The key to an effective web site is effective organization, from the designer's viewpoint, and to effective navigation from the user's. Luckily, the two are connected!

 

What you need to do before you begin construction of your site is to plan it carefully and decide what sections you wish to include. For example, do you want to include personal information in the site, and if so, how much? How many courses do you want to eventually include?

 

One thing to remember, your web site will, and should, always be a work in progress. Therefore, you need to think of not only where you are now, but where you would like to go with your site and plan accordingly.

 

The key to effective organization is remembering that electronic organization should be similar to your filing cabinet: you do not put all of your files into one folder, and you may even have separate drawers for different courses. Unlike your filing cabinet, on the web, you can successfully put a folder within a folder, and are encouraged to do so. On the web, put related files into folders (or subdirectories) and use different levels.

 

Shalow site structure

 

This image is an example of what not to do. Everything is on the same level and is very linear. This kind of organization does not utilize the possibilities of the web.

Good site structure

This kind of organization is standard. There is one homepage, then many major sub-pages and then plenty of content pages that follow the major sub-pages.

 

 

Here is another way to look at the organization:

Site structure with more detail

PC site structure

Or, if you are more comfortable with the standard pc view of files, your web site would look like this image.
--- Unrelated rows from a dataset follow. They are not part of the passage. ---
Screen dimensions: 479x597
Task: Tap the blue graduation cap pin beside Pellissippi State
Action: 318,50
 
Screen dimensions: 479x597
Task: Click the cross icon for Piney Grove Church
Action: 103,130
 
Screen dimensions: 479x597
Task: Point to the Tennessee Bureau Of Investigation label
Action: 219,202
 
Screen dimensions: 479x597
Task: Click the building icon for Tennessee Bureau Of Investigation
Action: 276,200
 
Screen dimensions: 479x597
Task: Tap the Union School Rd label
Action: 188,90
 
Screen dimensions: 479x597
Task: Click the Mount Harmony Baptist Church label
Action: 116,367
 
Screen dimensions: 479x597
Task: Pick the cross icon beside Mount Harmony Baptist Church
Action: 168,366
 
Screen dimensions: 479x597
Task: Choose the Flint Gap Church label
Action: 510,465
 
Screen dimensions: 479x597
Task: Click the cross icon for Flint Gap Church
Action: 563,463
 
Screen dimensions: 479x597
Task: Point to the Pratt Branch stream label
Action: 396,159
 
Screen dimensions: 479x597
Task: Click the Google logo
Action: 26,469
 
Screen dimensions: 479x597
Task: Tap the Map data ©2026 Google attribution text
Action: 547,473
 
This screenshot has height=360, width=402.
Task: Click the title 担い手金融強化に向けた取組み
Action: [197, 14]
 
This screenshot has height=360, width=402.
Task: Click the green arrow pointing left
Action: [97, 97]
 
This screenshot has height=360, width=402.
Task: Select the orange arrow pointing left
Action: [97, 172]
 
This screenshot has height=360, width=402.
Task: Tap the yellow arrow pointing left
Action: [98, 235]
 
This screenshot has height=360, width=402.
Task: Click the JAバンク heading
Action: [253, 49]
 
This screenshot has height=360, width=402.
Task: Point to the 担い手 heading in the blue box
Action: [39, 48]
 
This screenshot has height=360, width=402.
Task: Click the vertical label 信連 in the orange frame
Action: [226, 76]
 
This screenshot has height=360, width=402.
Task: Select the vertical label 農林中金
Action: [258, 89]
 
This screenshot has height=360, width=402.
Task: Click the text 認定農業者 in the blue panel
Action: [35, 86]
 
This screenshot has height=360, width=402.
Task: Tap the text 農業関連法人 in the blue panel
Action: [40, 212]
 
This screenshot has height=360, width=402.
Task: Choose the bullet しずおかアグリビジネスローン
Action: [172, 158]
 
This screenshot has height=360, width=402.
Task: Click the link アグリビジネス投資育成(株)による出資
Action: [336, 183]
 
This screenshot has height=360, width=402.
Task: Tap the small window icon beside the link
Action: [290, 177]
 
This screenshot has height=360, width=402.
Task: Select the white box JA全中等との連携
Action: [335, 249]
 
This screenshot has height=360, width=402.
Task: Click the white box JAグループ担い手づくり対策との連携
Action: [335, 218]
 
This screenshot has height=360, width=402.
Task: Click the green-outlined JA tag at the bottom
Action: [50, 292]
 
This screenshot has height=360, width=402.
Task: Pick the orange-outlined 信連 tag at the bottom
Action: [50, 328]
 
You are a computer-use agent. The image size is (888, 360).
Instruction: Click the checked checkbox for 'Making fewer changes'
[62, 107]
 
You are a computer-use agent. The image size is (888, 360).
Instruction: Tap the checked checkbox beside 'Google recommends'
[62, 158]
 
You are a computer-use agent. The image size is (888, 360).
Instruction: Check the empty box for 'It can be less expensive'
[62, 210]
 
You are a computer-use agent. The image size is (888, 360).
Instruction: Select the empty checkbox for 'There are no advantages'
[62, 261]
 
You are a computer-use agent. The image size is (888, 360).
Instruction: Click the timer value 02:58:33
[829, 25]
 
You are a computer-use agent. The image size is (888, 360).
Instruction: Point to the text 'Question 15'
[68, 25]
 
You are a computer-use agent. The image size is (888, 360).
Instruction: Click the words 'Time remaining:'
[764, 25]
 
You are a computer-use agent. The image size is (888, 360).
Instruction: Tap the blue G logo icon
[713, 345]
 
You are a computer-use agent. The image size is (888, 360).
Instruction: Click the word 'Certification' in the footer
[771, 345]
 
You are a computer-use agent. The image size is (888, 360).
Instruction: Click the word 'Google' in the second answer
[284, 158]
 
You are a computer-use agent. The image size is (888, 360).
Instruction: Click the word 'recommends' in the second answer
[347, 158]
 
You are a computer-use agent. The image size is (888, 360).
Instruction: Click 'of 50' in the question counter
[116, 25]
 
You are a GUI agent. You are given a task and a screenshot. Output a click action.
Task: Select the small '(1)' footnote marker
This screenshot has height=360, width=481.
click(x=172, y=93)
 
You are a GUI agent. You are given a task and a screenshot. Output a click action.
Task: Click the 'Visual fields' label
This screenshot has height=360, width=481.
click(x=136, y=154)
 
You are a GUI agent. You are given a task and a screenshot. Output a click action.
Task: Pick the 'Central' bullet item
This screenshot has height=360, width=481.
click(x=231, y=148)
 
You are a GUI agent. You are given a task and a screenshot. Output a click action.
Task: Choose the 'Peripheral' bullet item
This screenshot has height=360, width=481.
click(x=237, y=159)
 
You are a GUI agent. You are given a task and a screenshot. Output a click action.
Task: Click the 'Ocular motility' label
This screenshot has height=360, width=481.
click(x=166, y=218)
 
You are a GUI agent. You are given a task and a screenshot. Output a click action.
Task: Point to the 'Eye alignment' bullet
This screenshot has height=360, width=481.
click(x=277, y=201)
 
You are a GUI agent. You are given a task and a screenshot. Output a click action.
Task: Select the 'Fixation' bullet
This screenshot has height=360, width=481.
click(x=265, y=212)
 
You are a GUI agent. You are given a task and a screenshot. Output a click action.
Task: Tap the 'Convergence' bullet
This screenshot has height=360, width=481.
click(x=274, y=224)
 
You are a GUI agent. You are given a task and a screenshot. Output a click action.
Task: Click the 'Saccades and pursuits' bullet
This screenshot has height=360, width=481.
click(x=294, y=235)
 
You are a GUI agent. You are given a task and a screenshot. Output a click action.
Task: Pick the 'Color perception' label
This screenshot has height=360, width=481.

  1. Remember, the starting page in each file should be named either "index.htm" or "index.html." This is for two reasons:

Servers are programed to look for "index.html" as a start page, so you don't need to add the "index.html" into the url. So, you can tell someone the address of the University page is:

http://www.ua.edu

instead of

http://www.ua.edu/index.html

  1. If you have a file named differently as a start page and someone doesn't type it in, he/she will get a literal index of all the files in the directory.